Perseguir los abusos sexuales, las violaciones, no es solo loable sino imperioso, y cualquier esfuerzo en esa dirección ha de ser bienvenido. Extender al conjunto de la población medidas pensadas para casos extremos es un despropósito que va contra las relaciones fluidas. Tendrá en su antinaturalidad algo que ver con esa otra manipulación idiomática, el lenguaje inclusivo que paradójicamente hace que tantos, y tantas, se queden fuera de ese paraguas que no sienten que los represente. Traduciendo todo a un lenguaje tan de laboratorio como reiterativo se cae en esta neolengua políticamente correcta: también existe el proyecto de que la Real Academia revise la Constitución para hacerla conforme con el todos y todas, los españoles y las españolas, etc. Al final, como con la palabra ciudadanía para evitar ciudadanos y ciudadanas, vamos a caer en la españolidad, que es voz que tiene ecos de otra época y hasta un aire cañí y de pasodoble.

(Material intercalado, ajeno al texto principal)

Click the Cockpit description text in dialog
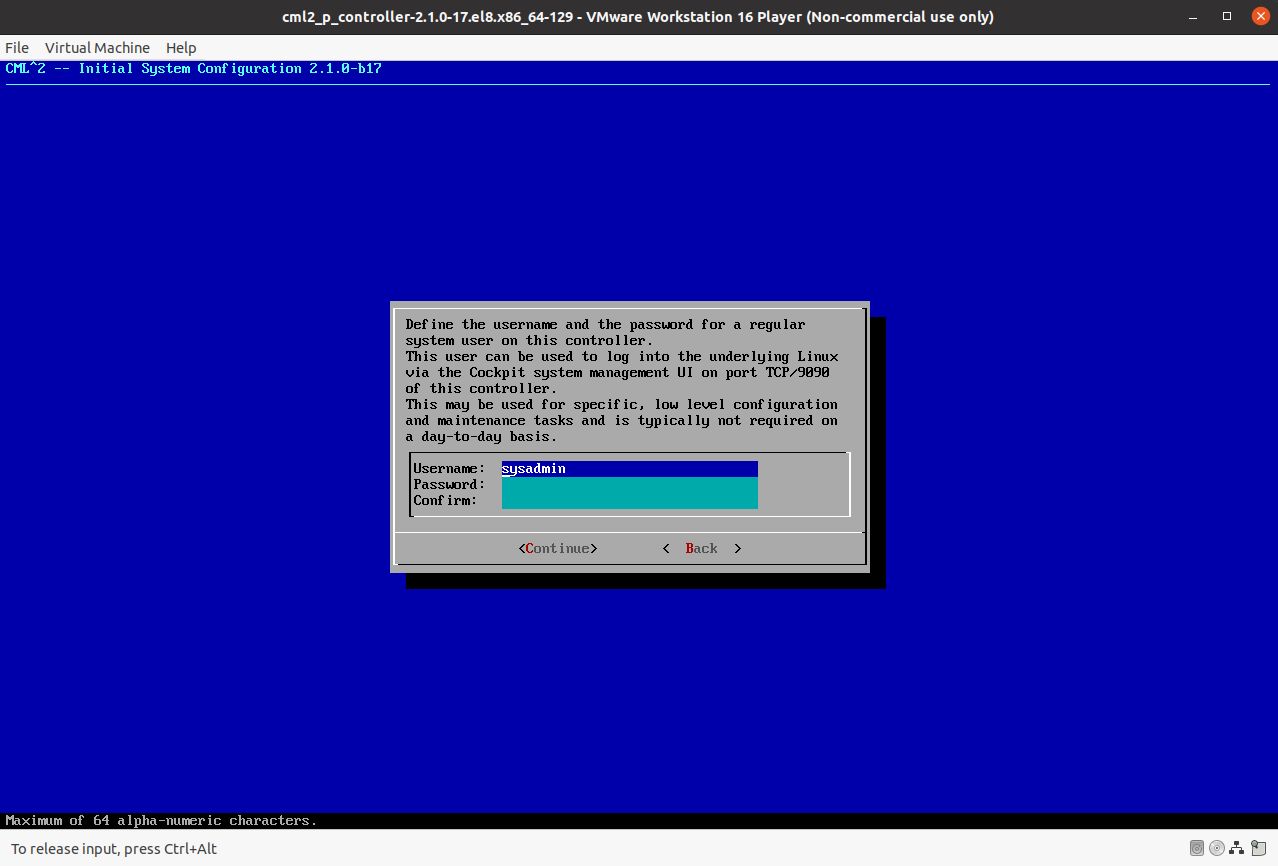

La prueba del algodón de estos experimentos sin gaseosa es la literatura. A nadie que escriba una novela, un poema, se le ocurre trufarlo de las fórmulas hipercorrectas que abundan en el mundo irreal de la política. John Keats escribió que “la belleza es verdad, verdad lo bello”. No puede haber por consiguiente ni belleza ni verdad en versos reformulados como Andaluces y andaluzas de Jaén, / aceituneros y aceituneras altivos y altivas. La justicia pierde la razón en el lenguaje mal empleado; los códigos, así estén recién redactados, enmohecen si no atienden a la realidad. Nada tiene que ver la reivindicación de derechos con el afeamiento, además ineficaz, del lenguaje. Nada, traducir del español a un neoespañol artificial, inútil, torpe.